Patient Care brings primary care clinicians a lot of medical news every day—it’s easy to miss an important study. The Daily Dose provides a concise summary of one of the website's leading stories you may not have seen.
On October 25, 2022, we reviewed a study presented at IDWeek 2022, held from October 19 to 23, in Washington, DC, that examined the long-term safety and efficacy of an adjuvanted recombinant zoster vaccine (RZV; Shingrix, GSK) in adults aged ≥50 years.
The study
The data, presented for the first time at IDWeek, were from the ZOSTER-049 trial, an extension study with participants from the ZOE-50 and ZOE-70 phase 3 clinical trials.
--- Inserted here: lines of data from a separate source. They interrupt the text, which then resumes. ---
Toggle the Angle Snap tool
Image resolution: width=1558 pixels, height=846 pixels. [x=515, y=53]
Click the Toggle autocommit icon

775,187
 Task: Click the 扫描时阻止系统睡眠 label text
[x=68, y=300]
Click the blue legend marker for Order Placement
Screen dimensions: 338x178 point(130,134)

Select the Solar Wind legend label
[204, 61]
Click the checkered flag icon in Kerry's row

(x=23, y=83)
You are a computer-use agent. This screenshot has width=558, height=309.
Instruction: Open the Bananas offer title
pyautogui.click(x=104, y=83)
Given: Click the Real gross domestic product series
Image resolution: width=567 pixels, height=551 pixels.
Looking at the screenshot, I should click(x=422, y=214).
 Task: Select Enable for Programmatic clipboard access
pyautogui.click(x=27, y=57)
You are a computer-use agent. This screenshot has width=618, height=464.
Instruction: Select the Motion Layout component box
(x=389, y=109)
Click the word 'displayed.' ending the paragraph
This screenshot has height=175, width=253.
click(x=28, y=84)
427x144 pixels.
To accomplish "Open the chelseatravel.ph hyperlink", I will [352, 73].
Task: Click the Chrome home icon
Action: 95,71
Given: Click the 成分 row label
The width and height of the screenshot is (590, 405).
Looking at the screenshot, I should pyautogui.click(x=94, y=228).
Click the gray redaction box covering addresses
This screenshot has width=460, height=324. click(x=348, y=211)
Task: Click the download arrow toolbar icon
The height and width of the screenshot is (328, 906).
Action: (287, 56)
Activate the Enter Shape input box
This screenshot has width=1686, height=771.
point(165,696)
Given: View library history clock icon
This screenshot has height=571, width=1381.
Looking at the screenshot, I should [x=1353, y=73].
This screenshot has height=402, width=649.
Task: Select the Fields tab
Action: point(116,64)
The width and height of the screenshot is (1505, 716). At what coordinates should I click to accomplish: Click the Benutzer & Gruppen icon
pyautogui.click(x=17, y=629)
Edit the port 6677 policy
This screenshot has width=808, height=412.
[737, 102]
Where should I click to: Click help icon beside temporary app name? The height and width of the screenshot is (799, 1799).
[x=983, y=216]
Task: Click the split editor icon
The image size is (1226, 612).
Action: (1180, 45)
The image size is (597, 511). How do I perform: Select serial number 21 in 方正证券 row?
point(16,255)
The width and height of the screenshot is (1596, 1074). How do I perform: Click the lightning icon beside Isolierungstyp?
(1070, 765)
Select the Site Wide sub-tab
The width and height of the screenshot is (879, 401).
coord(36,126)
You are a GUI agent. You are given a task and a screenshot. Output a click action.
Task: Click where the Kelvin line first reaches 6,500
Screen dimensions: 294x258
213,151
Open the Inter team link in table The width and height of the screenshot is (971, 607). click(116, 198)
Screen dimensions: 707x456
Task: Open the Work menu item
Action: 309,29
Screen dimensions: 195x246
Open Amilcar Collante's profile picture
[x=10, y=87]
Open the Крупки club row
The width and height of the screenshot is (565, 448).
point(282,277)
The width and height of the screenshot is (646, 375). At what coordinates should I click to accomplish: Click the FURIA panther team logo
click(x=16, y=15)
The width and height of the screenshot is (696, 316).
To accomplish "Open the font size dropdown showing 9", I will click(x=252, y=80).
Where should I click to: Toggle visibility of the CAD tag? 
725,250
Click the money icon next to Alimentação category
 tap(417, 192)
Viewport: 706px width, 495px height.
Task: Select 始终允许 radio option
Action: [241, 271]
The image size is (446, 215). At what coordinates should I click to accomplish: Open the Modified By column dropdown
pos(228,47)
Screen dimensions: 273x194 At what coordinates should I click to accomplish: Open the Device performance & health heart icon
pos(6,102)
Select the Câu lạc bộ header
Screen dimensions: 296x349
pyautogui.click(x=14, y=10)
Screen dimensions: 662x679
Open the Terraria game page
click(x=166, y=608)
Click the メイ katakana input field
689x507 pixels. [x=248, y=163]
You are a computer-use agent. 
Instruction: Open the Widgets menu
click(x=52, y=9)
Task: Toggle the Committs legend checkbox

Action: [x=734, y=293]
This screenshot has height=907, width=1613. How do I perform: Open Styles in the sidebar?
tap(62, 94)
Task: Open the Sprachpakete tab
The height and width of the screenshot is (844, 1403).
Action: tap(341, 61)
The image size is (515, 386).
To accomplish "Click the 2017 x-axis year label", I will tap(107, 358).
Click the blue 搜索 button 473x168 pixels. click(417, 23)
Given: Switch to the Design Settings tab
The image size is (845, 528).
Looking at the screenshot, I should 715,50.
The primary objective of the interim analysis was to determine the efficacy of RZV against herpes zoster during the initial 4-year follow-up period in ZOSTER-049.
The results
Efficacy of RZV against herpes zoster infection over the >4 years of long-term follow-up, representing up to 10 years since participant immunization, was 81.6%. Between 1 month post-second dose and year 4, vaccine efficacy in the in the ZOE-50 and ZOE-70 studies was 89%.
Clinical implications
"The findings from ZOE-LTFU demonstrate that it can provide a decade of protection against the pain, debilitating impact, and potentially severe complications that shingles can cause in people aged 50 and over," said Sabine Luik, GSK chief medical officer and SVP global medical regulatory & quality, in a statement. "These data significantly add to, and complement, the existing body of evidence demonstrating the long-term benefit of the vaccine, and we look forward to seeing additional results from this ongoing study.”